Rogue + Jaye
Rating: 3 out of 5 stars
Given guitarist Zach Rogue’s instrumental similarity to Lindsey Buckingham and Courtney Jaye’s vocal resemblance to Stevie Nicks, it comes as little surprise that the duo listened to Buckingham/Nicks before recording their first album together. If Buckingham/Nicks had continued as a professional twosome, it’s likely the follow-up to their lone 1973 album (that never materialized) would have sounded a lot like Pent Up.
That analogy is even more evident as this debut — interestingly recorded in Nashville’s Fleetwood Shack studio — unwinds. But Jaye, who already has three well-received if under-the-radar solo releases in her catalog, and Rogue with about twice that (as frontman of indie rockers Rogue Wave), are even more polished and professional than Buckingham/Nicks were when they started. On Pent Up Jaye and Rogue spin out 10 enticing tracks that pretty much define a laid back yet slightly edgy Californian folk-rock vibe.
They’re best when sharing leads then coming together on choruses, such as on “Forces Of Decay,” a sweet, romantic, acoustic track with subtle, bubbling percussion that perfectly displays the twosome’s intimate, effortless, intertwining approach.

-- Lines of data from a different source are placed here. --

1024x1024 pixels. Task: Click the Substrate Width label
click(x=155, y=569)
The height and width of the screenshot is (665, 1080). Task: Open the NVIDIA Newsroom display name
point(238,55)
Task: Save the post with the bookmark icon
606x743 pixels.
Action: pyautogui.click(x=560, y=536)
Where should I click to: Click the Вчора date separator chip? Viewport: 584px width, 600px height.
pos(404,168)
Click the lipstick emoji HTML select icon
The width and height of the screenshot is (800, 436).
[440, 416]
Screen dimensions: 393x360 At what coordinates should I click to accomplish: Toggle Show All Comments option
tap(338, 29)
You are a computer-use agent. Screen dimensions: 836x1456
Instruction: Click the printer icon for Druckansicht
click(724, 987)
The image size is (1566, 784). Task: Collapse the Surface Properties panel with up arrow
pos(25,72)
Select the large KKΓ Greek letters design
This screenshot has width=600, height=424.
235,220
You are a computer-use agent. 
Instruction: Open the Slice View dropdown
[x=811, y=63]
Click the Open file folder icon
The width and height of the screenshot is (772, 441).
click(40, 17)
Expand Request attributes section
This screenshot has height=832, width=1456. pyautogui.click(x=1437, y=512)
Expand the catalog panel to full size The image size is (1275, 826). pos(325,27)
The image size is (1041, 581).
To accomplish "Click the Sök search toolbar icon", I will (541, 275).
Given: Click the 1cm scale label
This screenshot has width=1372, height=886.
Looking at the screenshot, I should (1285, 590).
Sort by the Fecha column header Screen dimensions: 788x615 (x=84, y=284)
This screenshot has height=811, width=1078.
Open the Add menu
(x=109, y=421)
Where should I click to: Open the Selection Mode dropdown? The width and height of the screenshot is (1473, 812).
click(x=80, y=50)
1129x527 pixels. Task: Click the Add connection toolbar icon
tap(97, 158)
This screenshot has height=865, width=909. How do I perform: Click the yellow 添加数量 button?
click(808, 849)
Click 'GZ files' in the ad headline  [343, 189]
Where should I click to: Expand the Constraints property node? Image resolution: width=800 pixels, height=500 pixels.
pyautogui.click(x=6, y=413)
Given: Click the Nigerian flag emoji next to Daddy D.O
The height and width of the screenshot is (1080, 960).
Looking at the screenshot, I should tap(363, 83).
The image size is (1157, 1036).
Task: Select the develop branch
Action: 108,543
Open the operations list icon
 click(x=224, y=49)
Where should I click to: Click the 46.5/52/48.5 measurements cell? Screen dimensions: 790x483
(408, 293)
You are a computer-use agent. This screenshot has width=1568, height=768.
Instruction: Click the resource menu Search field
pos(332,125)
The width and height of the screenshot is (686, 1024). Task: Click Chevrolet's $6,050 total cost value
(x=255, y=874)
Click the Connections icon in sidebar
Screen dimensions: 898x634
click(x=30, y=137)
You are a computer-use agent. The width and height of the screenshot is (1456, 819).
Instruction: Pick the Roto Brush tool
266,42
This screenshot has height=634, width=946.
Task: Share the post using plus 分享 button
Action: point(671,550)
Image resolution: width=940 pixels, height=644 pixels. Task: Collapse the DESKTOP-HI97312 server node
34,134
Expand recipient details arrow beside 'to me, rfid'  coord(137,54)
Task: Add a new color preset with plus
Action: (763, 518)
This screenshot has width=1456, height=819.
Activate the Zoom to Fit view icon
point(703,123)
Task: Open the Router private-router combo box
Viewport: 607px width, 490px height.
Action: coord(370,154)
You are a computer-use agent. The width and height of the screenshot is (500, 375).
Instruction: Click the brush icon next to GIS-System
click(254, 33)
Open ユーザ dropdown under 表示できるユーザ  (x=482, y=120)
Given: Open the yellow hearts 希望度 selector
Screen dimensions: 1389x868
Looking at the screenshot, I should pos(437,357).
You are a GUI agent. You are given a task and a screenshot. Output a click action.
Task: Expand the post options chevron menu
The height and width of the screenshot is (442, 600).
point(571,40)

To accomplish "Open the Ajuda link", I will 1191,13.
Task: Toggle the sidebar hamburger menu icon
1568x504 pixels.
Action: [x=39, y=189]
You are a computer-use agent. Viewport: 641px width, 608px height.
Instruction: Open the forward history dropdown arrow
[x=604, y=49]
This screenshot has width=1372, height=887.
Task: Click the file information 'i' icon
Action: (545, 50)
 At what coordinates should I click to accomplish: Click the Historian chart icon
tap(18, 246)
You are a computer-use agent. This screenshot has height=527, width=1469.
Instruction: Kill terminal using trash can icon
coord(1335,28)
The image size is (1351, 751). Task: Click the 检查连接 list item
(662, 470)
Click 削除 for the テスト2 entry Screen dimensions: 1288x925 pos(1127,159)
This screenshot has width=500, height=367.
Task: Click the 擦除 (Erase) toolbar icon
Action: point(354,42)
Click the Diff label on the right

The same sense of smoldering love infuses the appropriately titled “Hearts Beat Wildly,” which starts out dreamy, then ratchets up the tension as the overdubbed guitars crank up the drama and sensual heat.
Jaye’s honeyed vocals are committed and convincing, while Rogue’s dryer singing provides a flawless counterpoint on wistful, pensive tunes such as “Til It Fades” and the opening folk-pop of “Over And Over.” The latter, with its rootsy brushed drums and the duo’s steamy “hold me near/ turning towards me” lyrics, balances the duo’s country, pop, folk and singer-songwriter approaches. It’s impossible not to notice the resemblance of this album’s “Golden Lady” to Fleetwood Mac’s “Dreams” but you never feel these two are just aping the Buckingham/Nicks style. Rather, Jaye and Rogue, who sound more like the Everly Brothers on the closing “Claws,” use that basic template to create their own palette from which to craft these inviting sound paintings.
A few tracks drift and perhaps a bit of a tougher edge would have helped urge these two past their comfort zones. But there is a chemistry here that transcends the songs and generally stripped-down arrangements, making this a solid first step in what hopefully will be a lasting and fruitful professional relationship.